Why watches? Was it the first gold plated Bulova that was presented to me for a birthday in grade school with the “expandable” band, or the Mickey Mouse watch I gave to a little friend to help him through a tough time, watching the fascination on his face as Mickey’s hands with the white gloves pointed to the time? Did it have something to do with the neighbor’s clock from the black forest in Germany and the little pinecones dangling from the birdhouse where the colorful coco bird came out twice an hour to sing its little song?

Seeing the face of this clock in the design of a German watch in a famous Geneva museum years later, hearing the coco call again.


Was it the man on the subway in Tokyo that cautiously came up and remarked,

“Is that the new MeisterSinger chronograph?

The watch with just one hand to tell the time?

Unless you run the chronograph of course, but you have to be careful how you set it, or you could miss the train.

We don’t have that watch available in Japan, yet.”

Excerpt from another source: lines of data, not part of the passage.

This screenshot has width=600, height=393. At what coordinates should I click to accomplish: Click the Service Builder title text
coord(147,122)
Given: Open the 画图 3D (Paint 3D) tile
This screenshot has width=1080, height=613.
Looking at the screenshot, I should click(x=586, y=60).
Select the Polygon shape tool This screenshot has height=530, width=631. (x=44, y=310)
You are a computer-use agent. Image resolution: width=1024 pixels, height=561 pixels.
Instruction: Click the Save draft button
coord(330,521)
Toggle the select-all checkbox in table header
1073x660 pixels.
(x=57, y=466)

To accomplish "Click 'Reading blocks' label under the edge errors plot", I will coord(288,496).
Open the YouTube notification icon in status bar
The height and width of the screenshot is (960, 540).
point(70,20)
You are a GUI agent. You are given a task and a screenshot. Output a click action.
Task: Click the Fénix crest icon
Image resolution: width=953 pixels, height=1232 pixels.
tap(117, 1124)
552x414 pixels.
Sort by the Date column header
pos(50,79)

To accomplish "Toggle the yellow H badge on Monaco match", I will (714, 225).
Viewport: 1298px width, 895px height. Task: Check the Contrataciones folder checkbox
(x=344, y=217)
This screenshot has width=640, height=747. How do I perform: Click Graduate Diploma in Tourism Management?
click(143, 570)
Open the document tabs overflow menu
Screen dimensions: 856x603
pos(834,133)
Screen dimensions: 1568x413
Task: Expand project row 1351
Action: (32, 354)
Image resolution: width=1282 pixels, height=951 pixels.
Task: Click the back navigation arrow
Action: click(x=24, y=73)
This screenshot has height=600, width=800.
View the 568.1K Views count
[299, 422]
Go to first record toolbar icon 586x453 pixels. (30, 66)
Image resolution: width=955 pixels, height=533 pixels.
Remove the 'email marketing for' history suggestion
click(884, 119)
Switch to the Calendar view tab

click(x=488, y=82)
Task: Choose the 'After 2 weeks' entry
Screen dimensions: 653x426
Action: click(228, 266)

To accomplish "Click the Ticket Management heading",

Starting a conversation that took us all the way to Narita, parting with business cards that lead to emails that sealed an honored “watch buddy” friendship.


Did the French pilot on a flight to Hawaii, noticing the little round faced boy who was fascinated by his black faced watch, stop as a good will gesture or out of kindness to demonstrate the functions of his Breguet chronograph? Did the pilot know that he would be responsible for many years of fascination with chronographs, Breguet watches and a sublime reunion of the little boy (now a round faced man) and the same model of Breguet in a watch shop in Paris? A great watch shop that was recommended by another watch collector, moderator and friend, now connected back to the pilot, long retired and folded into watch history—spiced with the airs of Paris!


Is it the absolute adoration of Europe, Switzerland and European design that keeps the flow of watches always a feast to my eye, turning my thoughts to plucking one of the most beautiful, complicated, fascinating mechanical marvels for my private use and collection?  When art and craft and intricate design all come together in a powerful little package of precious metal and perfectly fitting leather, why does my poor old heart speed up and tax itself to keep up with the bliss running through my brain, lighting up places that were just dark recesses, sparking thoughts and ideas that needed to be shared? What is this magic, this obsession?


Why are two watches more interesting than one? What makes the 10th watch take me back to the 5th watch to see something that never really made sense until that 10th watch arrived?


Why is selling a watch to another collector a family event, like selling a thoroughbred to a stable you have checked out and know will care for the horse, keeping the horse if the stable is not suitable—after all, this is a watch!?


What makes dinner with other watch collectors a great evening, one you never forget and if you are fortune enough to attend some of these great dinners, enough to count on all your fingers and toes, (sometimes hard to do after a really great, long, watch collector dinner) then you may be done, satisfied and fulfilled.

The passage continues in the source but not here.